What is the budget for the team and how much of it comes out of your own pockets?

Paul Bird:
We don't really have a budget, it's just whatever we need we get. Quite a bit of the budget comes from me but it's something that I want to do, this is the highest level of motorsport on two wheels and I never thought that we'd be here, let alone with one rider - never mind two riders.

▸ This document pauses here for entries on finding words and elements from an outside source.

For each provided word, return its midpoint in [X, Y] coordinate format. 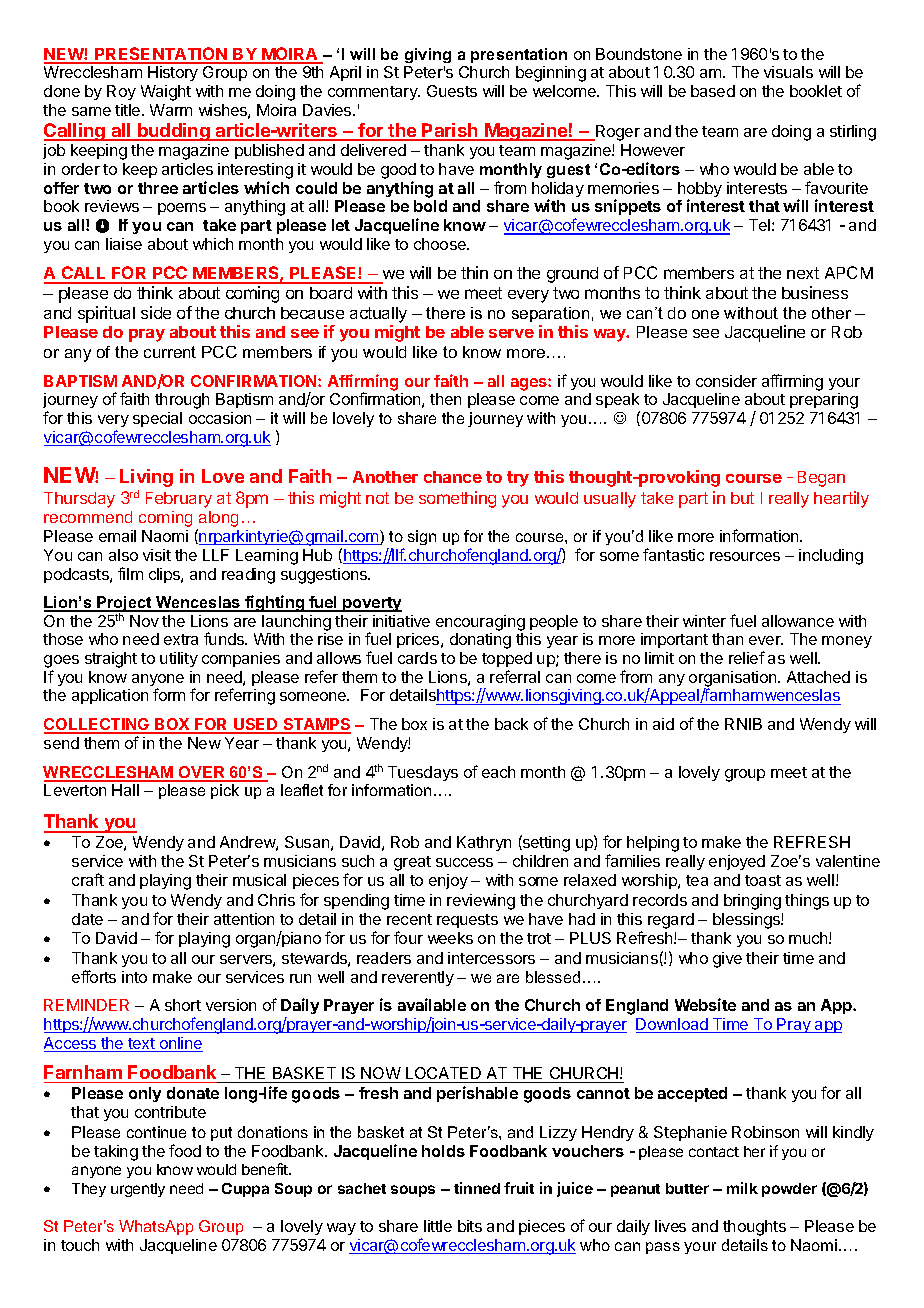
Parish [450, 131]
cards [417, 658]
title [129, 110]
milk [742, 1188]
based [713, 91]
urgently [138, 1190]
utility [179, 659]
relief [747, 657]
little [438, 1226]
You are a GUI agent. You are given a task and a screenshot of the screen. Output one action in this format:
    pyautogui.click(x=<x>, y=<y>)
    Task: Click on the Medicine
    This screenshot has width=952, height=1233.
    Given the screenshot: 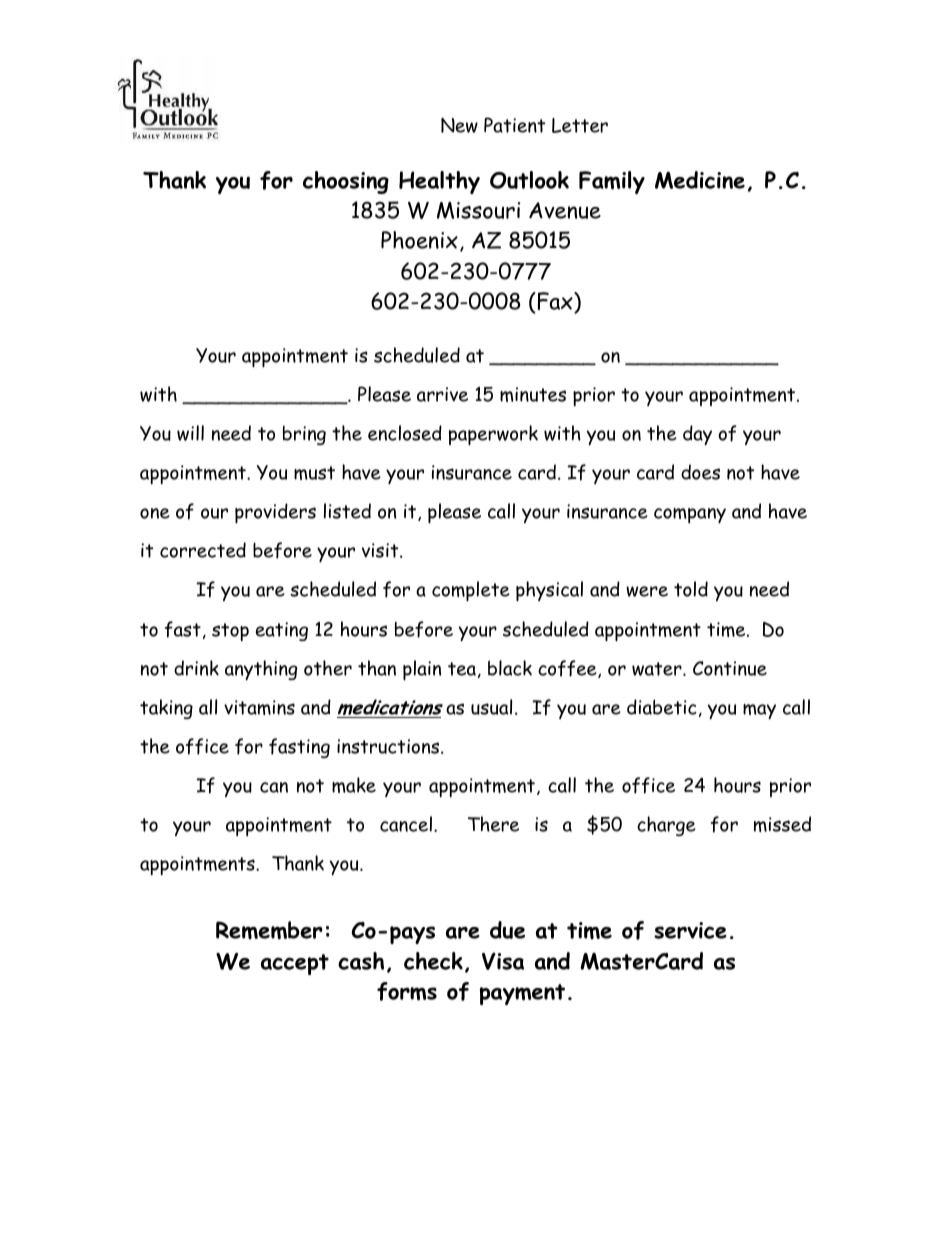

It's obviously nothing compared to the manufacturers but we'll get to a point this year where we have to make a decision on what we want do. Do we stick with what we're doing or do we get more support from a manufacturer? Or do we go to a one-rider team next year and try and lease proper bikes, maybe a Yamaha or a Honda customer bike.
That's something that you'd seriously consider?

Paul Bird:
Yeah, it's something that I've been thinking about for a while. It depends on whether we stay with two riders for next year or do we go with one rider and go with a Japanese bike.
Last year there was talk that you were interested in the Open Yamaha.

Paul Bird:
Yeah, I'm sure that if you go to Yamaha early enough and you've got a plan for them and had the budget I'm sure that they'd have the budget available. It's all a business to them at the end of the day.
What have you thought of Broc since he joined the team?

Paul Bird:
He's been a revelation and adjusted to the bike very quickly and slotted in. But we knew what Broc was about before he joined and he knew that he'd be battling with the last five or six bikes at every race. As long as the riders understand that they'll be fine.
You ran him five years ago in WSBK didn't you?

Paul Bird:
Yeah in 2009, the first year with Kawasaki, so we knew that Broc was a hard worker. I like him and he's a good guy.
Looking at the BSB team, how is the team coming together for this year?

Paul Bird:
It's coming together really well. I look it at that we're a BSB team that's lucky enough to race in MotoGP and I'm sure that there's plenty of teams that wish that they were filling our boots and in this situation. I enjoy the BSB and that team is very focused on winning the title this year for sure.
Stuart Easton is joining the team this year, how's he settling back into PBM and what are your expectations for him?

Paul Bird:
I think that Stuart needed to go away for a year to find his hunger again and I saw a different Stuart Easton last year when he was on track. I'm sure he wants to prove to people that he can run at the front in BSB and I've set some goals for him that I'm sure he'll achieve.
What's the goals that you set?

Paul Bird:
It involves winning races!
And for Shakey?

Paul Bird:
He's Shakey and just goes about his job. He's a dream to work with and he gets paid well and with Shakey what you see is what you get. He's probably the most popular rider in BSB and we're just lucky to have him on our bike.
Any prospect of BSB wild-cards for your MotoGP riders?

Paul Bird:
I know that Michael is keen to do wild-cards and he tested the BSB bike in Spain just to keep sharp. We knew that over the winter he wouldn't be doing a lot of mileage in MotoGP testing so we wanted to keep him sharp and ready for action. He's keen to do a wild-card and with Broc we can soon build a bike and put another bike on the grid. I'm sure that Stuart Higgs would like that!

Parkes went on to finish 15th and score a point on his MotoGP debut, while Laverty was 16th after serving a ride-through penalty for jumping the start.